# Which is softer? Cabomba or hornwort?



## Anne713 (Jul 18, 2014)

I want to get rid of my current floaters and replace them with one of these but which is softer? I don't want it to be too rough for Lincolns fins.


----------



## Laki (Aug 24, 2011)

Neither would be too harsh for a betta but cabomba is definitely softer.


----------



## RussellTheShihTzu (Mar 19, 2013)

See if you can find Ceratophyllum submersum (Soft Hornwort). It is the softest and best growing stem plant I've found. Ceratophyllum demersum is regular Hornwort which I find sheds annoyingly. But it may be my parameters as I have semi-hard water.

I buy my Ceratophyllum submersum from a great seller on AquaBid.


----------



## Anne713 (Jul 18, 2014)

RussellTheShihTzu said:


> See if you can find Ceratophyllum submersum (Soft Hornwort). It is the softest and best growing stem plant I've found. Ceratophyllum demersum is regular Hornwort which I find sheds annoyingly. But it may be my parameters as I have semi-hard water.
> 
> I buy my Ceratophyllum submersum from a great seller on AquaBid.



Could you pm me the seller, if you don't mind.
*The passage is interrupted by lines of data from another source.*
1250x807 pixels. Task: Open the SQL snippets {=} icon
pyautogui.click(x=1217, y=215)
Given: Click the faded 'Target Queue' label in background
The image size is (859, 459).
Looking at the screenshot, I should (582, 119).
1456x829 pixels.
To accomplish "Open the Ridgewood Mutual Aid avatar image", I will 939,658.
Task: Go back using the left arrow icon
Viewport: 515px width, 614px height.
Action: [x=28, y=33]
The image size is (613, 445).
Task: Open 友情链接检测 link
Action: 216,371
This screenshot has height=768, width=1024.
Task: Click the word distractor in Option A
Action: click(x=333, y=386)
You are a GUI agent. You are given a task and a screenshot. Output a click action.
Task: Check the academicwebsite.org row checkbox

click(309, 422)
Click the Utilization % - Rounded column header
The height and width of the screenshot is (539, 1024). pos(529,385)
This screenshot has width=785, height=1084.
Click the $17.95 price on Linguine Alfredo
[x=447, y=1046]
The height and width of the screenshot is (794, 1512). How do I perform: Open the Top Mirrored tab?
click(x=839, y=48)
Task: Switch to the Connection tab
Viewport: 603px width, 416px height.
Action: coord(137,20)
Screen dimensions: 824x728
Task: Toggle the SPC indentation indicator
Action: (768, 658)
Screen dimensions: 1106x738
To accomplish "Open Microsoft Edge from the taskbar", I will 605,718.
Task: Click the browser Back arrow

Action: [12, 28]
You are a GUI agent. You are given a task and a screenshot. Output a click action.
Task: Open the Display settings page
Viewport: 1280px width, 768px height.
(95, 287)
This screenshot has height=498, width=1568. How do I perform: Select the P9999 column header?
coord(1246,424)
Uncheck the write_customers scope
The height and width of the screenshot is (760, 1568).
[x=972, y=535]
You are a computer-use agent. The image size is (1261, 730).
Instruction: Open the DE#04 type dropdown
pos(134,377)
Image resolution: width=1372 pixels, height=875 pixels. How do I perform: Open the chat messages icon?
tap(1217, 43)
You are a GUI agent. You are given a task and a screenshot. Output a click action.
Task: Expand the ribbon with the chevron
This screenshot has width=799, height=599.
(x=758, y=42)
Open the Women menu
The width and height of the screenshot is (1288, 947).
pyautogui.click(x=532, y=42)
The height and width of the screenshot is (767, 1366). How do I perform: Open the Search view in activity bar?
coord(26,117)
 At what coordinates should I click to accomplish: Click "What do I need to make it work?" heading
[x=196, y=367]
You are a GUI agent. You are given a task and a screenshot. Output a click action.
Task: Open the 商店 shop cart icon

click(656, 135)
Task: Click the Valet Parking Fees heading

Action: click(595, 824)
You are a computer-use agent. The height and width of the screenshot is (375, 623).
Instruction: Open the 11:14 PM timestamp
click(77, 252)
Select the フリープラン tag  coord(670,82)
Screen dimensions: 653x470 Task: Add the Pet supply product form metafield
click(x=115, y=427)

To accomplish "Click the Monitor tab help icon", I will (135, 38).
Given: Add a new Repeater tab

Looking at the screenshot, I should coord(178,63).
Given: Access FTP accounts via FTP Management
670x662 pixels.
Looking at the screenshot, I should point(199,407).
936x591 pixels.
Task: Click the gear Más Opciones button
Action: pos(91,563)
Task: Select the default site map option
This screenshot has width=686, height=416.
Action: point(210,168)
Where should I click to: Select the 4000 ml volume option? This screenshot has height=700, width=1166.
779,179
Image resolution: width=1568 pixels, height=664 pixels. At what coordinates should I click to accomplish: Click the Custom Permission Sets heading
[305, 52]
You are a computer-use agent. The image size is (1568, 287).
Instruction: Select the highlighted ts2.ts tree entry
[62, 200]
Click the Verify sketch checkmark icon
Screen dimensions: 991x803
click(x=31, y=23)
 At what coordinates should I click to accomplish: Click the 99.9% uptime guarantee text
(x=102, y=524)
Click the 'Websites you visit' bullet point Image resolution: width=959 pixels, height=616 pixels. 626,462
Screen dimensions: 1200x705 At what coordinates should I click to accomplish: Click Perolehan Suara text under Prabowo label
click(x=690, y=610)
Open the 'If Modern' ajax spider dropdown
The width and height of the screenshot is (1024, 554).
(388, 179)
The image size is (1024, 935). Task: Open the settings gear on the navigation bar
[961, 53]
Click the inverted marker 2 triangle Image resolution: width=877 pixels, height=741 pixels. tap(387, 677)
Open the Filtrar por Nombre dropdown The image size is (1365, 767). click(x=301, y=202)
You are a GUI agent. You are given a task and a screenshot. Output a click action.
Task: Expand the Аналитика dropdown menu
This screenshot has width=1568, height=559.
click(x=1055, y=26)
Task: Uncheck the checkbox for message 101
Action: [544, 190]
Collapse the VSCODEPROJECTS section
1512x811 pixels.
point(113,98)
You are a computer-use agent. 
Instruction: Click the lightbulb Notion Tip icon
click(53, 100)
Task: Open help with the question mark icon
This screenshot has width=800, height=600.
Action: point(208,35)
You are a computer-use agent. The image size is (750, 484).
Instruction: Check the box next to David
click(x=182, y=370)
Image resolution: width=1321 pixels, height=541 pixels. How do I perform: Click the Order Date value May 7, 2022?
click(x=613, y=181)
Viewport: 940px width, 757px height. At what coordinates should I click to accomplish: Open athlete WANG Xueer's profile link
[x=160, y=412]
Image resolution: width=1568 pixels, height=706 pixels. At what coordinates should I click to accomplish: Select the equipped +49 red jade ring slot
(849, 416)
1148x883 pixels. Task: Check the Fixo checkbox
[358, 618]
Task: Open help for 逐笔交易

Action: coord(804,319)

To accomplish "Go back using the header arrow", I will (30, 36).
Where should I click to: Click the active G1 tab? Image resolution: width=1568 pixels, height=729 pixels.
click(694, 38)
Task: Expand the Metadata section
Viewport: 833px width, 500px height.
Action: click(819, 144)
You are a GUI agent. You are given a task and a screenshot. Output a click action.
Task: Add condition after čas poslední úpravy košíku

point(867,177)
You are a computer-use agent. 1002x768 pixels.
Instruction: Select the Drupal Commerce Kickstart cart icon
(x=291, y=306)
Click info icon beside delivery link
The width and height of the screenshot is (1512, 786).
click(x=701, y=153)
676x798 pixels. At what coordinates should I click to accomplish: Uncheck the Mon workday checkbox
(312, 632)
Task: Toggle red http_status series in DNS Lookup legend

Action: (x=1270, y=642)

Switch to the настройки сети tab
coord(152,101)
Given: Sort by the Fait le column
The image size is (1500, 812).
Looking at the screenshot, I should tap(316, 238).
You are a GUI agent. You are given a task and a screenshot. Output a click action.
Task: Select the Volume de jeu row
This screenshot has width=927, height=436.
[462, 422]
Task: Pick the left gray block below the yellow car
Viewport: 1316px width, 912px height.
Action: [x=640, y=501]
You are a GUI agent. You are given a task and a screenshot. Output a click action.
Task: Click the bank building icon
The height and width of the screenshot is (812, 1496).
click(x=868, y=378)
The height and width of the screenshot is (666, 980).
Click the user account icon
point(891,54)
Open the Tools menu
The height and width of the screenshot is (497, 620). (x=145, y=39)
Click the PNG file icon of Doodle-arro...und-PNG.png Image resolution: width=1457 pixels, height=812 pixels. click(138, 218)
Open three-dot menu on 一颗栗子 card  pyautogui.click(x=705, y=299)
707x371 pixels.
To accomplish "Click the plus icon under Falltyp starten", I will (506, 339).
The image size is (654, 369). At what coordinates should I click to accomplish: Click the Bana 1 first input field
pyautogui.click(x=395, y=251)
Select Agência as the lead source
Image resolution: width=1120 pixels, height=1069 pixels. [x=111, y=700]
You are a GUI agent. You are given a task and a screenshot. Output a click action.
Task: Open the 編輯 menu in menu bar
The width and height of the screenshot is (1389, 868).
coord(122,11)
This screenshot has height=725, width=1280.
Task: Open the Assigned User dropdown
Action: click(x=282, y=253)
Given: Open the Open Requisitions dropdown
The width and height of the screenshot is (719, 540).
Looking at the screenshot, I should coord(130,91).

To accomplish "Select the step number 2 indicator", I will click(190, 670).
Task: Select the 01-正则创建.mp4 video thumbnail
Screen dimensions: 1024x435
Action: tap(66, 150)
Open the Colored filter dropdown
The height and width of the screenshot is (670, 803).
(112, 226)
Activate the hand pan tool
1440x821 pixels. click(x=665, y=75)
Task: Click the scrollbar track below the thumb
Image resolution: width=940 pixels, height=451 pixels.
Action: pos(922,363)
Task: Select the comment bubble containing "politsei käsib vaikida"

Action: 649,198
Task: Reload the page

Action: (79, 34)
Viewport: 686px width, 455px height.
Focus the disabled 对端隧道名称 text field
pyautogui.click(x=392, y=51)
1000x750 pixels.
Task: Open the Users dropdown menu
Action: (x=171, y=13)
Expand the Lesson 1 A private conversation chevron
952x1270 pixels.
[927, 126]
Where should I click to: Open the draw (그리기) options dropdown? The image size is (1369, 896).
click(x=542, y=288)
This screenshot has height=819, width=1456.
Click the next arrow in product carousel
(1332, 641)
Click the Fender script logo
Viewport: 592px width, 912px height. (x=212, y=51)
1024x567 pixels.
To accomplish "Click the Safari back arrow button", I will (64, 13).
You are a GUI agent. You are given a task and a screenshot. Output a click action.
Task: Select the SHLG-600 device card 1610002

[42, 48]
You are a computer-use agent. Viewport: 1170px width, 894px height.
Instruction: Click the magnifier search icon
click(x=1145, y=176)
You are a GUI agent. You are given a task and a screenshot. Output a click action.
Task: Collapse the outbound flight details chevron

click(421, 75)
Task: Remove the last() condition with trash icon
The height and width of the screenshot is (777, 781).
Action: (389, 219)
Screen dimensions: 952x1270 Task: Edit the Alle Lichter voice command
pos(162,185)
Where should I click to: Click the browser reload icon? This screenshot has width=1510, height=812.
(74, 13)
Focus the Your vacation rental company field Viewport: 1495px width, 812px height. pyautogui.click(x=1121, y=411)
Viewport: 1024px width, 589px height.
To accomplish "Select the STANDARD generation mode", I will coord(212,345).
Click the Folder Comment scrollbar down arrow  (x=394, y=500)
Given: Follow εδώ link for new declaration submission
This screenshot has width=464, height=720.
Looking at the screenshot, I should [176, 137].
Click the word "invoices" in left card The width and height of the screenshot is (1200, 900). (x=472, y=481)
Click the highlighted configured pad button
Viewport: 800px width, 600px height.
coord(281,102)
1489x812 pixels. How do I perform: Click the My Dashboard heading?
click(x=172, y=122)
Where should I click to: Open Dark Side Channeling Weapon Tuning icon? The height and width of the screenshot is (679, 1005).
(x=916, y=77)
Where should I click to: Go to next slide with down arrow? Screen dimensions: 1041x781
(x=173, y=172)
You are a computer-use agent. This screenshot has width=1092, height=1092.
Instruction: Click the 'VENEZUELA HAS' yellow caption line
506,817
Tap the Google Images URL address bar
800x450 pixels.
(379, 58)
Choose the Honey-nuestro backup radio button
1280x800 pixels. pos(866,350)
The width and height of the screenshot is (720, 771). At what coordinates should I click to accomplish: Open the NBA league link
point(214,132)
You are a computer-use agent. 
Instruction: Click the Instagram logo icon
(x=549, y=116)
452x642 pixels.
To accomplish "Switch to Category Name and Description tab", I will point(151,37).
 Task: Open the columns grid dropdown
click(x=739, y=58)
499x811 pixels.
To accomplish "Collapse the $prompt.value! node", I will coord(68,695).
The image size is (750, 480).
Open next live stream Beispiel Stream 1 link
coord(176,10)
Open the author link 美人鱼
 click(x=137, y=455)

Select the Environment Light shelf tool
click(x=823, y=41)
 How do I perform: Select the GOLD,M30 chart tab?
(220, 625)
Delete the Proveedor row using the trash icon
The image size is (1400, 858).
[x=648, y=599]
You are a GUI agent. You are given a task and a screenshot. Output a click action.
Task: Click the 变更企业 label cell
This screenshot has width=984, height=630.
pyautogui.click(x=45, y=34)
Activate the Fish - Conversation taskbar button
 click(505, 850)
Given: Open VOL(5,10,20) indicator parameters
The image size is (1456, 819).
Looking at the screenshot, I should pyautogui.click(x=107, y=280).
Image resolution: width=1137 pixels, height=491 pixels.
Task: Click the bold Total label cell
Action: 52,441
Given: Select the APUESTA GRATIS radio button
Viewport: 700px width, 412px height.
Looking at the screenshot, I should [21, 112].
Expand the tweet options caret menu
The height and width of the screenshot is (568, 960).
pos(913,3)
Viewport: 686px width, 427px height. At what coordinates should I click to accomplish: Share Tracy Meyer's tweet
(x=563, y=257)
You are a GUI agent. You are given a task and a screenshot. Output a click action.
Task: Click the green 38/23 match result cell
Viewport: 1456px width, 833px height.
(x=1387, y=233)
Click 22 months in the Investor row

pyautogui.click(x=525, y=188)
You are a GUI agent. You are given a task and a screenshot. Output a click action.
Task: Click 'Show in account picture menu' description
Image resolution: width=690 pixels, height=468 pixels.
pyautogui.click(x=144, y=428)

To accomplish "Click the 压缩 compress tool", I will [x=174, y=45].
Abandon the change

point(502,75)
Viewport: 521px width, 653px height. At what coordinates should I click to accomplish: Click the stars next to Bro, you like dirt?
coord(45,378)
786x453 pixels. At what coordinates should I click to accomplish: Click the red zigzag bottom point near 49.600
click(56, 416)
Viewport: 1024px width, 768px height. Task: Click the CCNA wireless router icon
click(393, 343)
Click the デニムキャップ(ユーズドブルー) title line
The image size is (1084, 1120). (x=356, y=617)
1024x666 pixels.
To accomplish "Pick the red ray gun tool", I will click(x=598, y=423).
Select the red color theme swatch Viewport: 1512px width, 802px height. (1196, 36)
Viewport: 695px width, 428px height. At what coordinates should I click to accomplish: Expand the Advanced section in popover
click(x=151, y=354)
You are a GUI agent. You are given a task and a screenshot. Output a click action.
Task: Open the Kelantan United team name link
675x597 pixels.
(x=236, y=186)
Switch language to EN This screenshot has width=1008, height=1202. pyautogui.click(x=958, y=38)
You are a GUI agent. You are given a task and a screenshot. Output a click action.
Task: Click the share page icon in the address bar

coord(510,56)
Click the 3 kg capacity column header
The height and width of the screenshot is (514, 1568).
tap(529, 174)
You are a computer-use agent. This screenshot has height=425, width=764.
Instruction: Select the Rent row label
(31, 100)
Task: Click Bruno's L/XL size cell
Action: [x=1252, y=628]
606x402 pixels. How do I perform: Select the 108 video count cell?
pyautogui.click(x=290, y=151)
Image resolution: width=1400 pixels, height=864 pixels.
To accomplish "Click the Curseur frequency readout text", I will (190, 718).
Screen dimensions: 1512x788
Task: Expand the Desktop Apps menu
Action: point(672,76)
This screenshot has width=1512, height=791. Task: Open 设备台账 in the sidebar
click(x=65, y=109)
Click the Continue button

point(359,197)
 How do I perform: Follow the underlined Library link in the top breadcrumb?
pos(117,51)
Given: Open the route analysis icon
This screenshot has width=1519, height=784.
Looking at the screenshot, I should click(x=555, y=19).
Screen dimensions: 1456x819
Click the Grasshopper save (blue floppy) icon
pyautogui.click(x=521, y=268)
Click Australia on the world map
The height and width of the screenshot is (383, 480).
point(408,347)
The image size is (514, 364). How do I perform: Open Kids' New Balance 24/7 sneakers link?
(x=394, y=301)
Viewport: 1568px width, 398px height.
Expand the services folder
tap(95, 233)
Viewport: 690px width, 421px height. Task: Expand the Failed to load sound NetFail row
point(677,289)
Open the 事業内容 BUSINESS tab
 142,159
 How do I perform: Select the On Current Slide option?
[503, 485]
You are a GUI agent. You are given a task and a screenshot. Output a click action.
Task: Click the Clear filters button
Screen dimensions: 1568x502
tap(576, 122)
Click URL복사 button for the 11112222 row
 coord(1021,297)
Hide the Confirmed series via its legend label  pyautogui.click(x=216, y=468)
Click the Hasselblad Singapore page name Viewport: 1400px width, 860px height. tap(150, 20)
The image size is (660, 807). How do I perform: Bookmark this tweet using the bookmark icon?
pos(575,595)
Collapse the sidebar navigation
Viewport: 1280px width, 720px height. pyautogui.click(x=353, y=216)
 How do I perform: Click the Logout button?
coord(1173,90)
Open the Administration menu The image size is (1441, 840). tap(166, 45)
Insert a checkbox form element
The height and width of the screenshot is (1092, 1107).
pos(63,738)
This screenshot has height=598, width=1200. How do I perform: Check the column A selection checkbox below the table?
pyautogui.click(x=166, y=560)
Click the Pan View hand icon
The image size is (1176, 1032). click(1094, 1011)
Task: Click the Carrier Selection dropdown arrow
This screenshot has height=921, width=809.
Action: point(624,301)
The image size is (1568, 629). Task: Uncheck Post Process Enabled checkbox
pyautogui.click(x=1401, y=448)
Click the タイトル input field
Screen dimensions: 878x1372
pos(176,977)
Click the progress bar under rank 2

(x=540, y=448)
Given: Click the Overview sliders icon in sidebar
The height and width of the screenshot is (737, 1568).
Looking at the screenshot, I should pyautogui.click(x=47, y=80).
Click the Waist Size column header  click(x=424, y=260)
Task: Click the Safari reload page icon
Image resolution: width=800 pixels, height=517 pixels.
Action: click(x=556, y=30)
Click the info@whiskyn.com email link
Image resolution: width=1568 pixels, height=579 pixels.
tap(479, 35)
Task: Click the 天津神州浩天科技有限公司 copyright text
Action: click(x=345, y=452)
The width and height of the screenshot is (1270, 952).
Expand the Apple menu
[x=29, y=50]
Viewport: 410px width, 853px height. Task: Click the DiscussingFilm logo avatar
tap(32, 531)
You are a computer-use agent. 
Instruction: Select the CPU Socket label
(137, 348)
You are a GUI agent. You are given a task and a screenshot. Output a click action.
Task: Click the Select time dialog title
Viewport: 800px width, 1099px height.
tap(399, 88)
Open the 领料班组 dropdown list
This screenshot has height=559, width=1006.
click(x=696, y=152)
Does this one shed a lot as well?


----------



## Watermelons (Jul 21, 2015)

RussellTheShihTzu said:


> Ceratophyllum demersum is regular Hornwort which I find sheds annoyingly. But it may be my parameters as I have semi-hard water.


Yeah it shed like crazy where I used to live and I don't think you could get softer water then what we had there so that cant be it  

I like cabomba, nice and soft, and actually seems to stay alive nicely when I leave it floating. I've been far to lazy to replant mine and its actually not dying in its floating mass.


----------



## RussellTheShihTzu (Mar 19, 2013)

Anne713 said:


> Could you pm me the seller, if you don't mind. Does this one shed a lot as well?


This is the seller. She doesn't have any listed right now.
http://www.aquabid.com/cgi-bin/auction/auction.cgi?disp&viewseller&Bannh

I'm just a Cabomba killer, I guess. :-( I don't plant it, either.


----------